Regional district in British Columbia, Canada

The Regional District of Mount Waddington (RDMW) is a regional district in British Columbia. It takes in the lower Central Coast region centred on the Queen Charlotte Strait coast of northern Vancouver Island and the adjoining parts of mainland British Columbia. It has a total land area of 20,288.4 km^{2} (7,833.4 sq mi) and a 2016 census population of 11,035 people, most of which is in towns on Vancouver Island and adjoining islands. The administrative centre is in the town of Port McNeill. Other municipalities include the district municipality of Port Hardy, the village of Port Alice, and the village of Alert Bay.

==Demographics==
As a census division in the 2021 Census of Population conducted by Statistics Canada, the Regional District of Mount Waddington had a population of 10839 living in 4876 of its 5743 total private dwellings, a change of from its 2016 population of 11035. With a land area of 20186.47 km2, it had a population density of in 2021.
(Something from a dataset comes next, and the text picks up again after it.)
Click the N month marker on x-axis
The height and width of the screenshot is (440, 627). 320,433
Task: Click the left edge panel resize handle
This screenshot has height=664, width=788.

Panethnic groups in the Mount Waddington Regional District (1996−2021)
| Panethnic group | 2021 |  | 2016 |  | 2011 |  | 2006 |  | 2001 |  | 1996 |  |
| Pop. | % | Pop. | % | Pop. | % | Pop. | % | Pop. | % | Pop. | % |
| European | 7,075 | 66.06% | 7,070 | 65.04% | 7,935 | 69.79% | 8,530 | 73.41% | 10,245 | 78.3% | 11,545 | 79.13% |
| Indigenous | 3,135 | 29.27% | 3,340 | 30.73% | 3,045 | 26.78% | 2,730 | 23.49% | 2,570 | 19.64% | 2,460 | 16.86% |
| Southeast Asian | 150 | 1.4% | 125 | 1.15% | 130 | 1.14% | 60 | 0.52% | 50 | 0.38% | 155 | 1.06% |
| East Asian | 145 | 1.35% | 150 | 1.38% | 55 | 0.48% | 150 | 1.29% | 120 | 0.92% | 235 | 1.61% |
| South Asian | 70 | 0.65% | 25 | 0.23% | 60 | 0.53% | 40 | 0.34% | 30 | 0.23% | 40 | 0.27% |
| Middle Eastern | 20 | 0.19% | 10 | 0.09% | 0 | 0% | 25 | 0.22% | 0 | 0% | 0 | 0% |
| Latin American | 55 | 0.51% | 55 | 0.51% | 65 | 0.57% | 30 | 0.26% | 15 | 0.11% | 40 | 0.27% |
| African | 40 | 0.37% | 80 | 0.74% | 25 | 0.22% | 30 | 0.26% | 30 | 0.23% | 70 | 0.48% |
| Other | 15 | 0.14% | 15 | 0.14% | 45 | 0.4% | 20 | 0.17% | 50 | 0.38% | 35 | 0.24% |
| Total responses | 10,710 | 98.81% | 10,870 | 98.5% | 11,370 | 98.82% | 11,620 | 99.73% | 13,085 | 99.8% | 14,590 | 99.92% |
| Total population | 10,839 | 100% | 11,035 | 100% | 11,506 | 100% | 11,651 | 100% | 13,111 | 100% | 14,601 | 100% |

- Note: Totals greater than 100% due to multiple origin responses.

==Municipalities==
- Alert Bay
- Port Alice
- Port Hardy
- Port McNeill

==Geography==
The region is named for Mount Waddington, which lies on its northeastern boundary and is the highest peak entirely within British Columbia (Fairweather Mountain, on the Alaska boundary, is the highest). Also within the regional district is Silverthrone Mountain, the highest volcano in Canada, located in the remote Ha-Iltzuk Icefield. The eastern land boundary of the regional district is largely the divide of the Coast Mountains, inland from which is the Chilcotin District, which is part of the Cariboo Regional District. The northern land boundary with the Central Coast Regional District follows a watershed boundary, separating streams that flow into Queen Charlotte Sound north of Cape Caution from those that flow into the Sound to the south or that flow into Queen Charlotte Strait.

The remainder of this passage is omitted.